What the task requires: Resume the passage below on whether Twitter costs businesses productivity, starting right after its final sentence.

Given text:
########
There’s a monetary value attached to this:
[…] Our estimates for 2008 suggest @ a minimum lost productivity cost of $20/hour this will represent $300M/month so $900M for first quarter, $600M per month for 2nd quarter so $1.8B, $1.2b per month for 3rd quarter so $3.6b and $2.4b/month for 4th quarter so $7.2b.
In total Twitter should cost economy around $13.5b in 2008!! Isn’t that FB value?
But why only highlight a negative point? What about potential positives? Plenty of people see that there are positives.
I left a comment earlier today on Pat’s post which said in part:
[…] Even without any credible facts to hand that support any claim to show some business productivity benefit from using Twitter, lumping everything into a ‘lost productivity’ bucket makes no sense at all.
While it looks like there might be some tongue in cheek in Pat’s post, it does still highlight a valid issue – how do you look at rapidly-emerging communication channels such as Twitter from a business perspective: a waste of everyone’s time or with some productivity value?
########
Information shown:
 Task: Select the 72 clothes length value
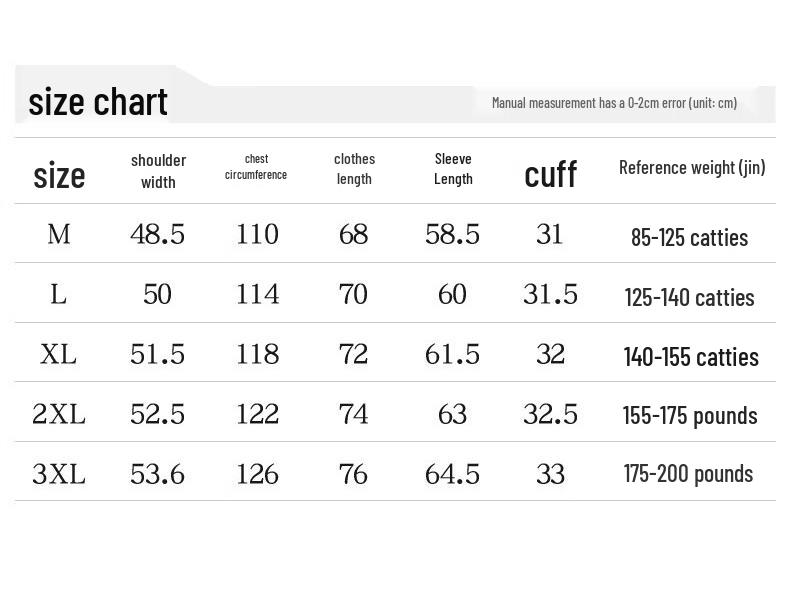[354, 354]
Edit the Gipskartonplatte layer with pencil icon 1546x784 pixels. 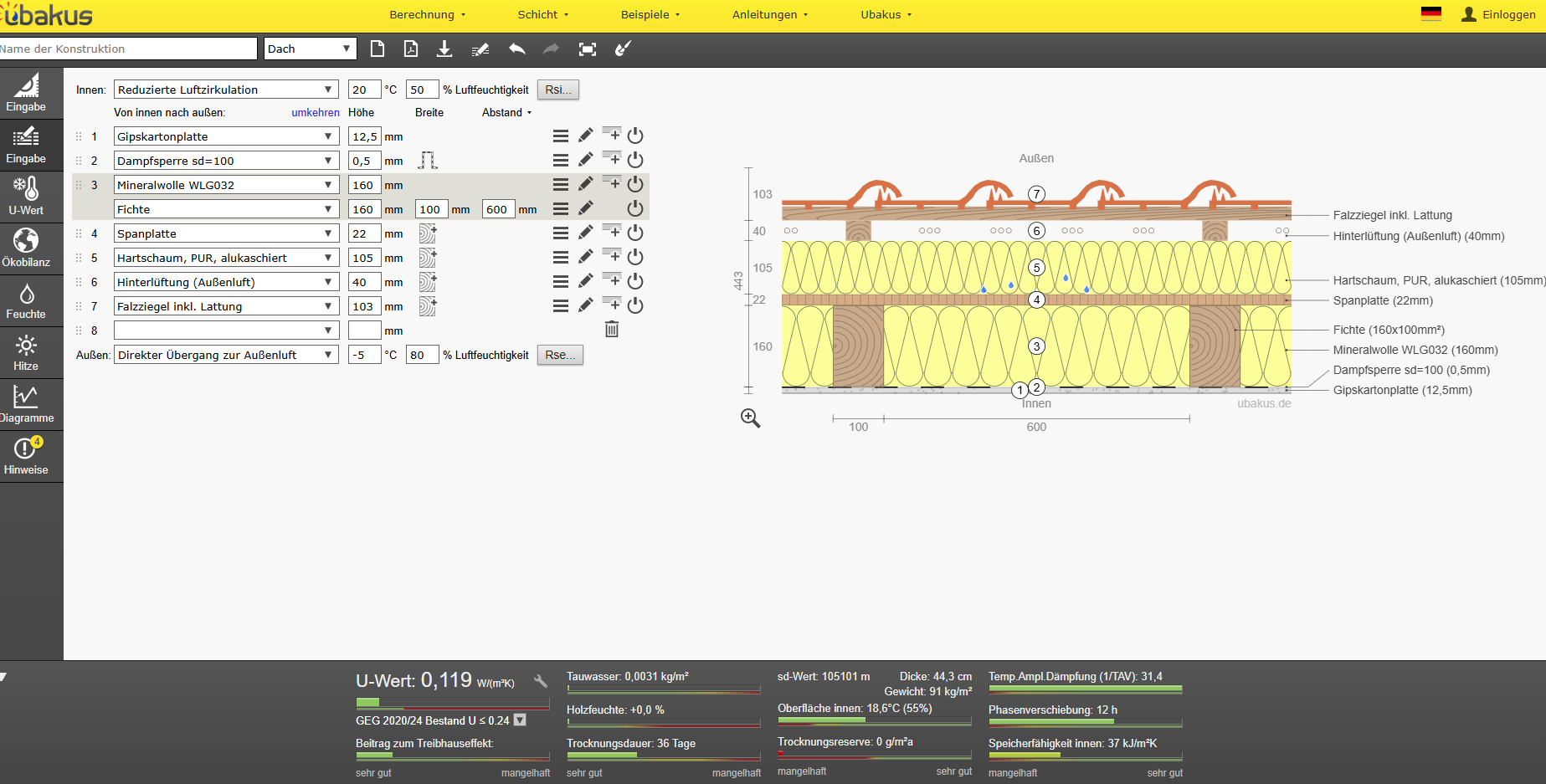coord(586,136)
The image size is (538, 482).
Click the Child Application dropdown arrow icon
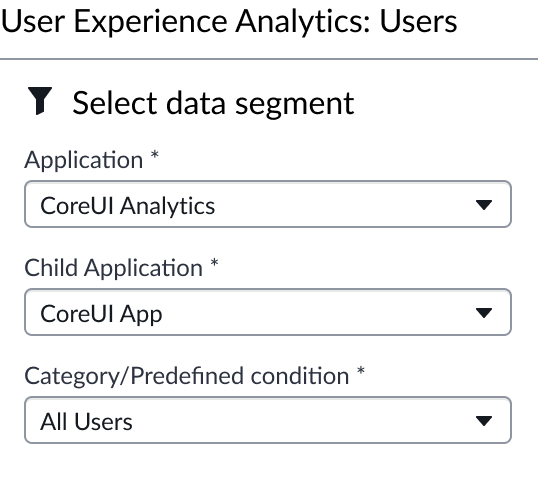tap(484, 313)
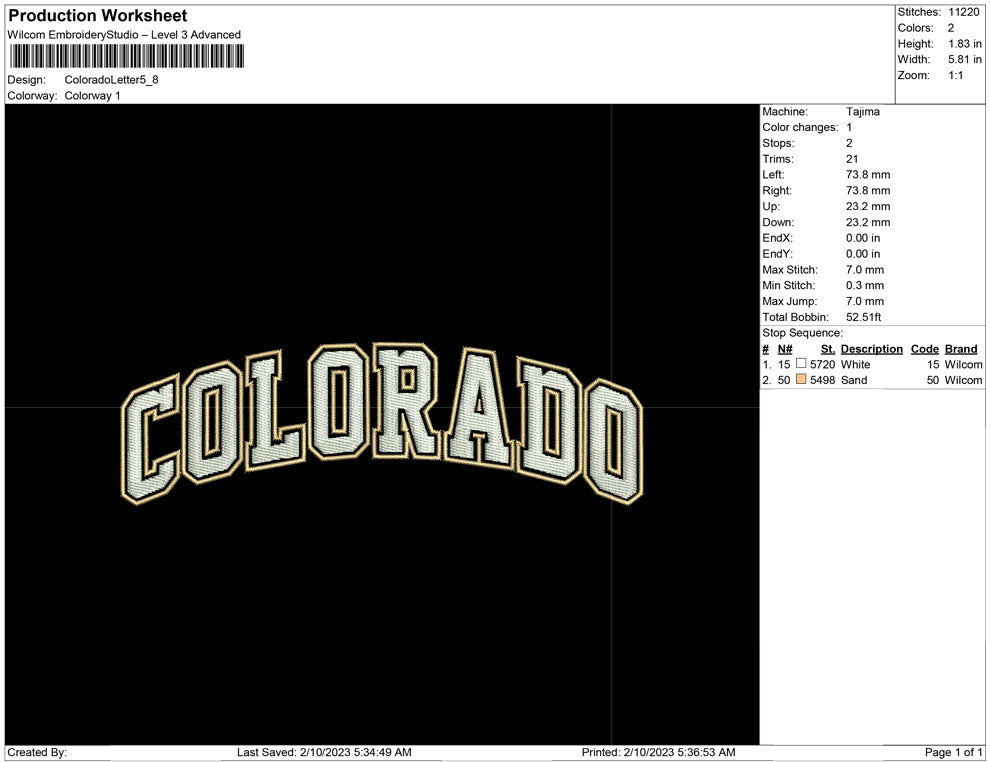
########
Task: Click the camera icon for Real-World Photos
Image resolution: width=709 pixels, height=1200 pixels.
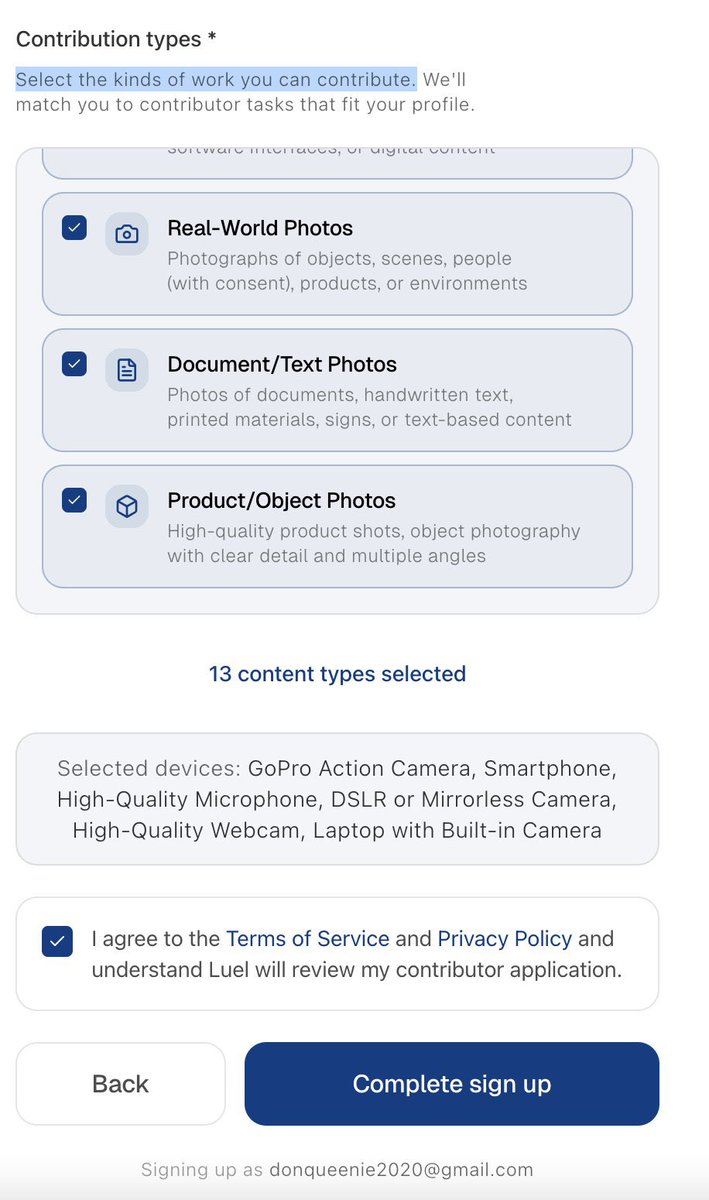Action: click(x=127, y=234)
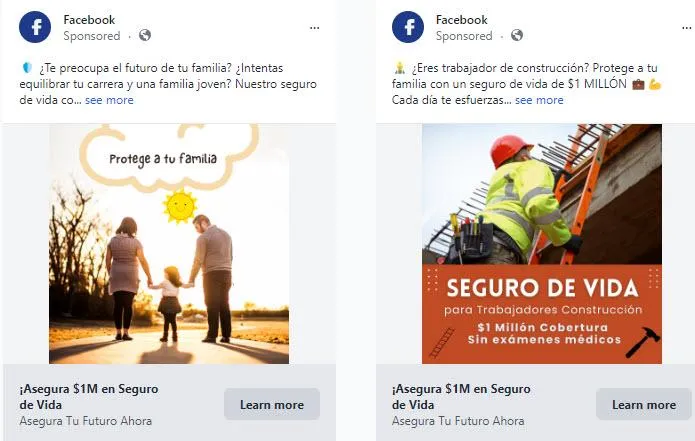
########
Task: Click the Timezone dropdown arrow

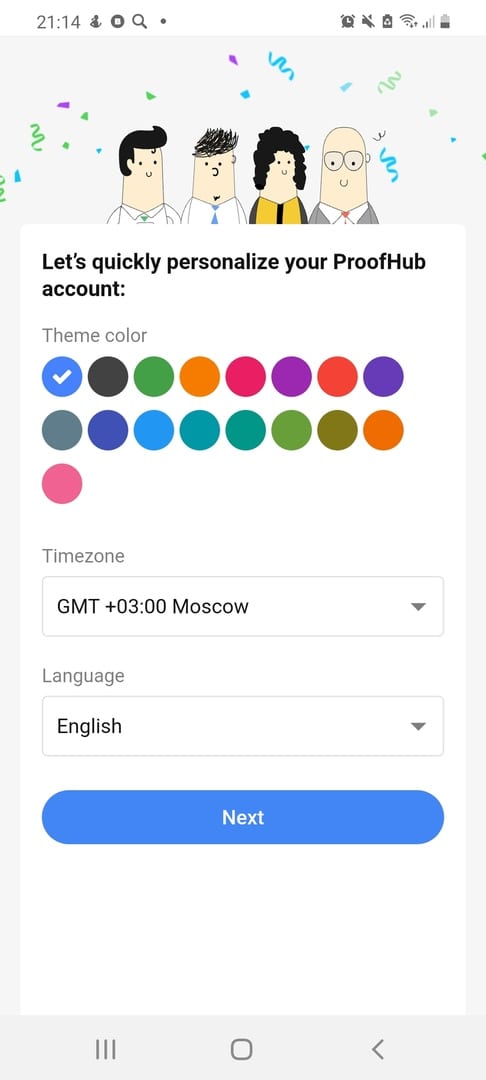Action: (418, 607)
########
Solved exercise:
I use Twitter. A lot. Jaiku too (which is where I most frequently see Pat). I’ve found that these tools are becoming quite an indispensable means of engaging with some people, a means that complements (and sometimes, replaces) some of the other ways in which I communicate with them, eg, phone, email and IM.
I guess I’m on Twitter and Jaiku on average an hour every day. That’s actually quite concise for being active in both networks. But I use TwitKu, a web-based tool that lets me interact with both simultaneously in side-by-side windows on my screen. A terrific time saver.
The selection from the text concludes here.